→ INFORMATION:
::::::
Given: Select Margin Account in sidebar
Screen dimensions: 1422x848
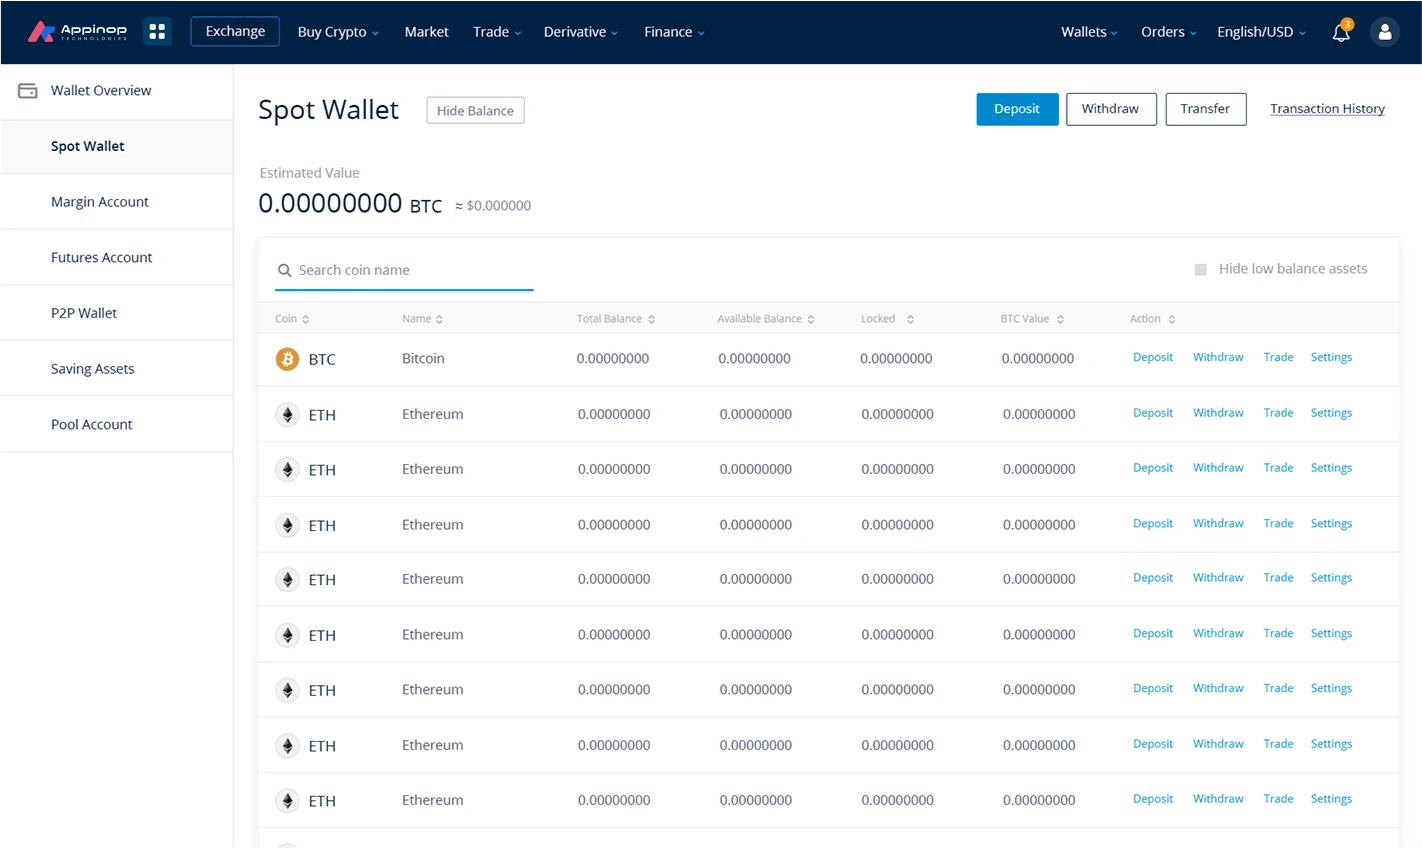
::::::
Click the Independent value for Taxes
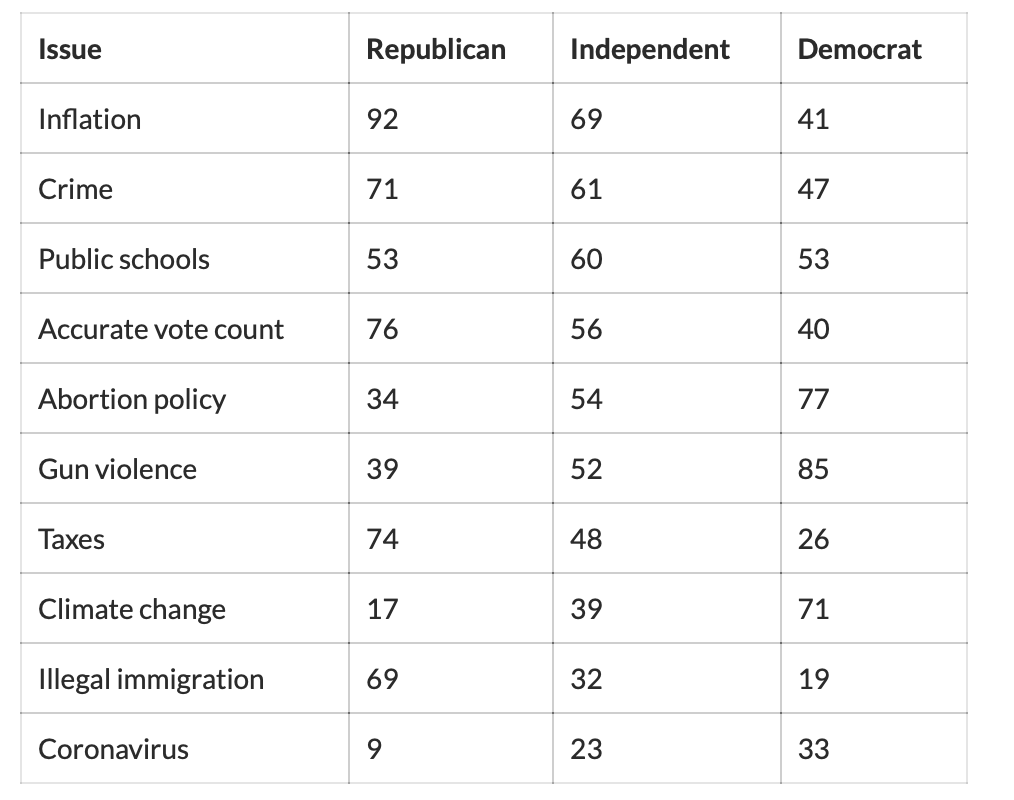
::::::
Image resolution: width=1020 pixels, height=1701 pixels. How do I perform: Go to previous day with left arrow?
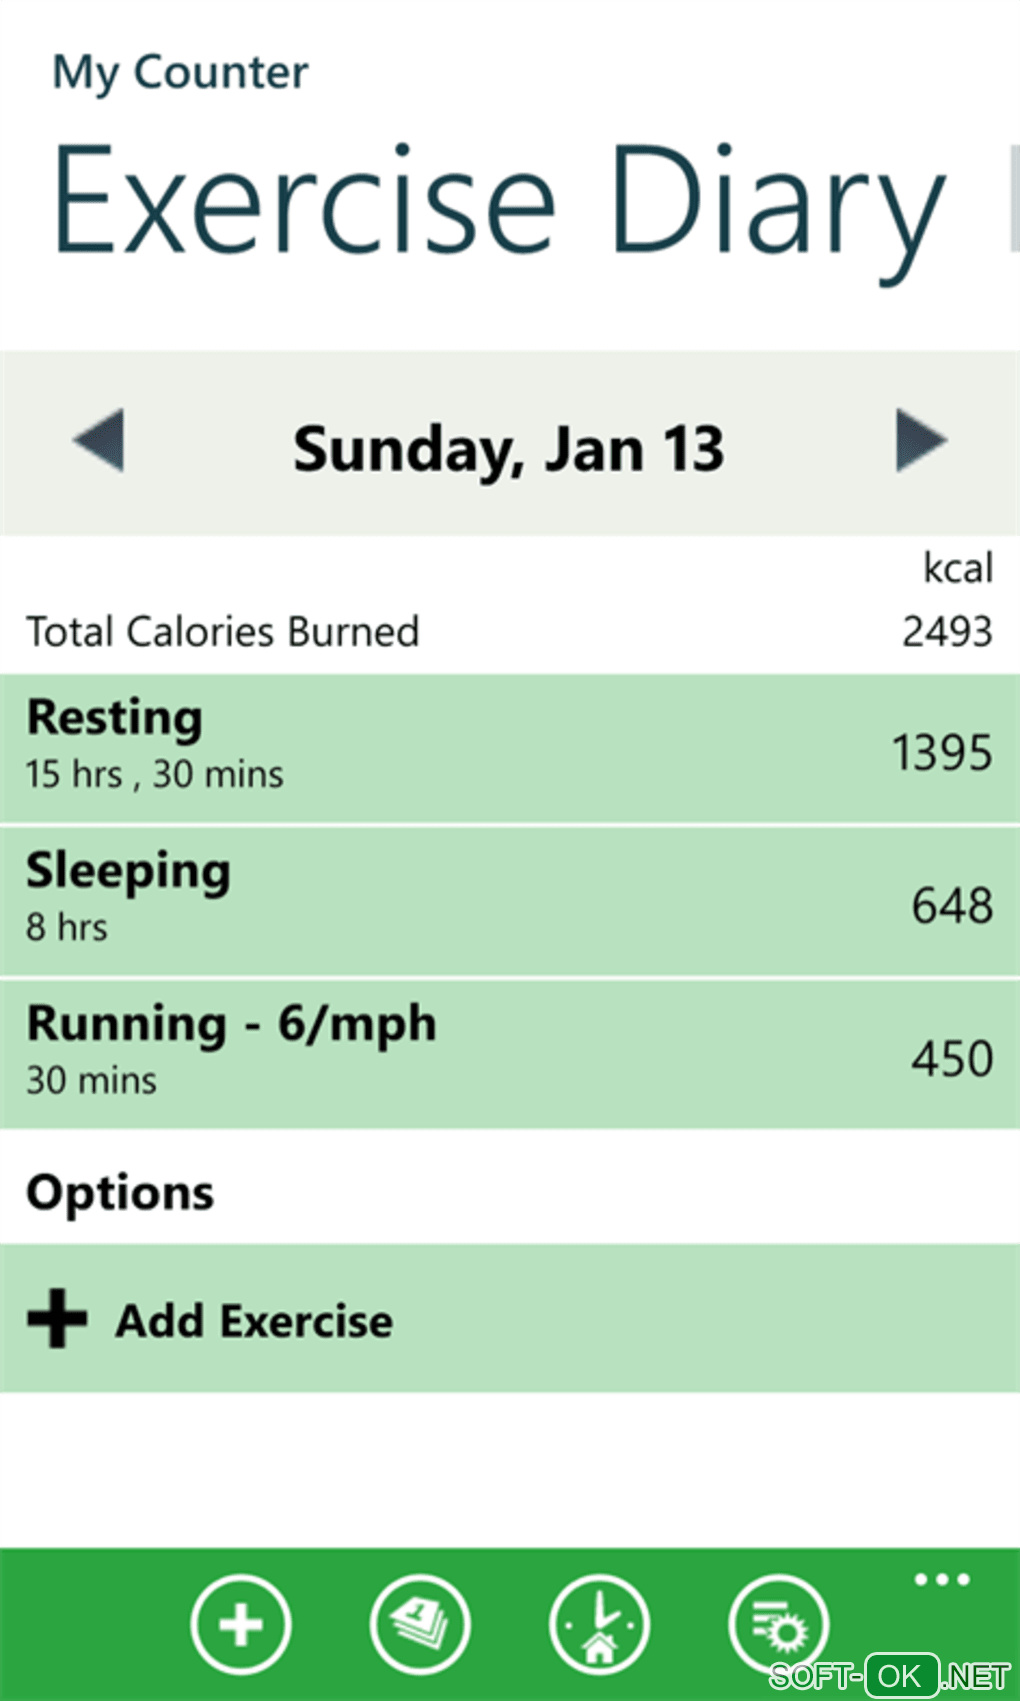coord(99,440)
::::::
→ TASK TO COMPLETE:
In the entries above, find the line holding "Given: Select Margin Account in sidebar" and the line holding "Screen dimensions: 1422x848", then retype exactly those two lines and every line between them, and nothing else.

→ EXERCISE ANSWER:
Given: Select Margin Account in sidebar
Screen dimensions: 1422x848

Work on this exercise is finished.